■ Provided data ■
▼

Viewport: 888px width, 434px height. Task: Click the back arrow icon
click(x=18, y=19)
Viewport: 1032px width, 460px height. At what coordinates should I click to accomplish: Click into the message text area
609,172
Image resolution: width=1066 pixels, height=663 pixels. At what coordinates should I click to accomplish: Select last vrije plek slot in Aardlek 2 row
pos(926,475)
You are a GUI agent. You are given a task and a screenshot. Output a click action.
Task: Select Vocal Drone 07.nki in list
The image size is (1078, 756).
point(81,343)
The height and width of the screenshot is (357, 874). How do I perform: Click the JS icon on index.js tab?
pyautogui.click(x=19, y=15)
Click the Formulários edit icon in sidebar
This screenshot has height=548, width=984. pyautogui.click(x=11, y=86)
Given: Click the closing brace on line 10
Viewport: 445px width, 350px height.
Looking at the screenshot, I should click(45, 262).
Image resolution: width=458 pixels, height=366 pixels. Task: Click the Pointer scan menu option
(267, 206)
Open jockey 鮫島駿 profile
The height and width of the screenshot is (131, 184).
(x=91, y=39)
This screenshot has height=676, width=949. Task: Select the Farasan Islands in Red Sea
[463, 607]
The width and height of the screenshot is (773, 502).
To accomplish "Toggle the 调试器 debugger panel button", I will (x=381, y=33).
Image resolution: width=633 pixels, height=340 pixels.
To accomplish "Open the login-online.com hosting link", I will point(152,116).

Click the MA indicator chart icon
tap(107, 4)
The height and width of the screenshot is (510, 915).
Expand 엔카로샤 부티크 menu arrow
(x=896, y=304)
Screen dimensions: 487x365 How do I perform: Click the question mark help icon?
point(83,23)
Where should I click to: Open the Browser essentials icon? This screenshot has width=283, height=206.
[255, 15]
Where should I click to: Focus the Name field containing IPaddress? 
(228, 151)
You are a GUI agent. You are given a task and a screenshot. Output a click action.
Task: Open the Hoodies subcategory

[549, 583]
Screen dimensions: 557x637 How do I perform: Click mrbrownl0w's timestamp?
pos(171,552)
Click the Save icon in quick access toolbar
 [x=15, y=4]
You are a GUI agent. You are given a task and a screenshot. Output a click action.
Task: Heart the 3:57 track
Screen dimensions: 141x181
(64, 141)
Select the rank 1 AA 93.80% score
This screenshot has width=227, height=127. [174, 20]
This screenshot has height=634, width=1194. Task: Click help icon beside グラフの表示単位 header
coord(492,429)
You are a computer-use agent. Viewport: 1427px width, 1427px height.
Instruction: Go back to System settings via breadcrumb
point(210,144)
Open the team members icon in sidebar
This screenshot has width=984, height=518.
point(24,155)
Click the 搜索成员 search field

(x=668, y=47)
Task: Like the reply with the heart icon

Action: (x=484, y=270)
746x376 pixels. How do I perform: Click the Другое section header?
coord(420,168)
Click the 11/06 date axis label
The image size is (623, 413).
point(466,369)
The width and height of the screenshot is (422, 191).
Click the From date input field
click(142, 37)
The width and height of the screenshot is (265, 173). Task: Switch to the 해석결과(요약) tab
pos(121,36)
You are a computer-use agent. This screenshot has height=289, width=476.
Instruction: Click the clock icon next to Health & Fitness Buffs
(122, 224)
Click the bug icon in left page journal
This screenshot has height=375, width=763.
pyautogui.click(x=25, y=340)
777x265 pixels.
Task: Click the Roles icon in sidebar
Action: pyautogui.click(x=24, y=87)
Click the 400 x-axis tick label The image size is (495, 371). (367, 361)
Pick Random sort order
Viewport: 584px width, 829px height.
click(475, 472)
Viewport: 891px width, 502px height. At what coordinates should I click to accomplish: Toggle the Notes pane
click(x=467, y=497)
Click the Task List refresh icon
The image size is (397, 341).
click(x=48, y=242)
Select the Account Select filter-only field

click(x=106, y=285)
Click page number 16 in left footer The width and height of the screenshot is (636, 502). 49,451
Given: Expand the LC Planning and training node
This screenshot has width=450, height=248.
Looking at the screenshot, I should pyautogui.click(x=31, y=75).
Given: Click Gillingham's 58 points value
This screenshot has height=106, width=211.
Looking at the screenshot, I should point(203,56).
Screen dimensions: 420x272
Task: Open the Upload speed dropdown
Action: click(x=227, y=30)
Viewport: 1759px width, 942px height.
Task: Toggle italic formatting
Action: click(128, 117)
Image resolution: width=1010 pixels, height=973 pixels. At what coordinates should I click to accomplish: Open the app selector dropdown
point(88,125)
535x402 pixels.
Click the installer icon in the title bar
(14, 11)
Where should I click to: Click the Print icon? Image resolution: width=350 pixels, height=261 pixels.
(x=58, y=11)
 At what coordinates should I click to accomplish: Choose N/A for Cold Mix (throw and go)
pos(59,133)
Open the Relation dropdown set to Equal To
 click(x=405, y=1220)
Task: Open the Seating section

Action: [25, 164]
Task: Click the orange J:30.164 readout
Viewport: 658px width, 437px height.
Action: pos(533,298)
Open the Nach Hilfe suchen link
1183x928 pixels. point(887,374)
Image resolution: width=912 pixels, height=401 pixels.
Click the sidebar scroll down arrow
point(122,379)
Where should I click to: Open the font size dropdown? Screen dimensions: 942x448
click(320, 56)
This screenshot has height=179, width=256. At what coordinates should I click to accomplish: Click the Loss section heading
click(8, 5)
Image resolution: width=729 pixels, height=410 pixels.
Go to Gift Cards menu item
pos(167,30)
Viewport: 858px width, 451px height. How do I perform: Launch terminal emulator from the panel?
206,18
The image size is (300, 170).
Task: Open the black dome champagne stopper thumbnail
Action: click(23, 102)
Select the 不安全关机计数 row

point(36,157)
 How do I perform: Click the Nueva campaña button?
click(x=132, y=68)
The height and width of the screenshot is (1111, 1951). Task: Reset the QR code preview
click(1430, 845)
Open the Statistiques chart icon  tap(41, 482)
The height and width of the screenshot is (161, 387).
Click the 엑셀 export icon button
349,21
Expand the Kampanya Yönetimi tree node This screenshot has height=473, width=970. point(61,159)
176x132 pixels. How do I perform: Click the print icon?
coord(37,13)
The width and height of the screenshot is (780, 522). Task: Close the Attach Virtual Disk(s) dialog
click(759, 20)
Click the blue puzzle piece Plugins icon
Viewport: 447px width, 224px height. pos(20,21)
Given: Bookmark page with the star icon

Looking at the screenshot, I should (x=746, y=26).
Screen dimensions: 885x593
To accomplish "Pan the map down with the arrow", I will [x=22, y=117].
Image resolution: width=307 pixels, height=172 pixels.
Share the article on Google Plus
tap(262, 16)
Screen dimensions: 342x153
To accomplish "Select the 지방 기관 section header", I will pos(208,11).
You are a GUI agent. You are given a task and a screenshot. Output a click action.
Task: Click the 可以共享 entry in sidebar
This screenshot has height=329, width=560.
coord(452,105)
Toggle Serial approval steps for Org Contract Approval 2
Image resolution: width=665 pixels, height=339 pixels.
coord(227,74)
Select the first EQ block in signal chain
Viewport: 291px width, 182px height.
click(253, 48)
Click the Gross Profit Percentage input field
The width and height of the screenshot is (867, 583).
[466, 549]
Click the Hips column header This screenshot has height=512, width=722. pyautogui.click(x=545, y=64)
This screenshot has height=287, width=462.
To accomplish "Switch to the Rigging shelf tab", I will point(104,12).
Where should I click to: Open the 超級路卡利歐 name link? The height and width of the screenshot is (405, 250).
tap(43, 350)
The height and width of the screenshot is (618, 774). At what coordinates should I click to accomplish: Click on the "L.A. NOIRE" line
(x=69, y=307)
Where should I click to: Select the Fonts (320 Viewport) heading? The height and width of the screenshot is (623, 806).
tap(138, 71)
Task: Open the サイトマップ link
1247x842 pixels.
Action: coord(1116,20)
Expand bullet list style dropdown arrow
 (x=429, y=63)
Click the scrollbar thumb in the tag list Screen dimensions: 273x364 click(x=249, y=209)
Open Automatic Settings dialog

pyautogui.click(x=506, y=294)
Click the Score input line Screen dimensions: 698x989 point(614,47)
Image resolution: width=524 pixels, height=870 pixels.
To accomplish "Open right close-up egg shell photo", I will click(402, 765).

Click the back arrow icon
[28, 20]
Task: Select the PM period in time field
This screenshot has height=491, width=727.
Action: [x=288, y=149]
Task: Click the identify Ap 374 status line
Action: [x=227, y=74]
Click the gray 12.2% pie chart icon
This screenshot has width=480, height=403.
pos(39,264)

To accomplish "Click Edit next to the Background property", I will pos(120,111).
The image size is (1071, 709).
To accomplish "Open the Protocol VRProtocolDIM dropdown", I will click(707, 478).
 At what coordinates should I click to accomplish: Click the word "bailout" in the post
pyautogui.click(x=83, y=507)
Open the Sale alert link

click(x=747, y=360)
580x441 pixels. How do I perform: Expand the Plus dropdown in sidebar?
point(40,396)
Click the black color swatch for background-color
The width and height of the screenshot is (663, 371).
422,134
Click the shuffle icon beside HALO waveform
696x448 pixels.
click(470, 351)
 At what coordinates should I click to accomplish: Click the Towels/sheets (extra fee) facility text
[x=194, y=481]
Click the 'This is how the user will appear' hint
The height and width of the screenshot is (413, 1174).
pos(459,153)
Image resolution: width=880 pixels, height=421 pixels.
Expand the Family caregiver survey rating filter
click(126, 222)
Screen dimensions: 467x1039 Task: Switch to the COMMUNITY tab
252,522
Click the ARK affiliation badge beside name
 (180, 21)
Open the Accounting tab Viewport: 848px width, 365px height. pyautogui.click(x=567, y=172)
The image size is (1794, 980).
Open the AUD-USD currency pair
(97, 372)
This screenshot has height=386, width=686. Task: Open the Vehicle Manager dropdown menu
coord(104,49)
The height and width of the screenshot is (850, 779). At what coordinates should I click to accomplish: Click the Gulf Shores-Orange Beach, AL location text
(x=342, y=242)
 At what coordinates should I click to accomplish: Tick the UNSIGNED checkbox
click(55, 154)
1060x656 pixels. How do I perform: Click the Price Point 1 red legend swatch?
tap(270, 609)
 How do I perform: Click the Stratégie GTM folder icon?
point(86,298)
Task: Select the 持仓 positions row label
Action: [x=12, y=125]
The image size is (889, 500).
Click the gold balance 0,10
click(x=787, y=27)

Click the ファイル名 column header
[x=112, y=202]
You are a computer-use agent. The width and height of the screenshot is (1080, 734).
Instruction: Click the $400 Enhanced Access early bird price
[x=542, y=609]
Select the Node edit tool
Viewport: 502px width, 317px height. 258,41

▲

■ What you are asked to do ■
Look through the entries above; copy every line holding the string "left".

■ Exercise result ■
Click the bug icon in left page journal
Click page number 16 in left footer The width and height of the screenshot is (636, 502). 49,451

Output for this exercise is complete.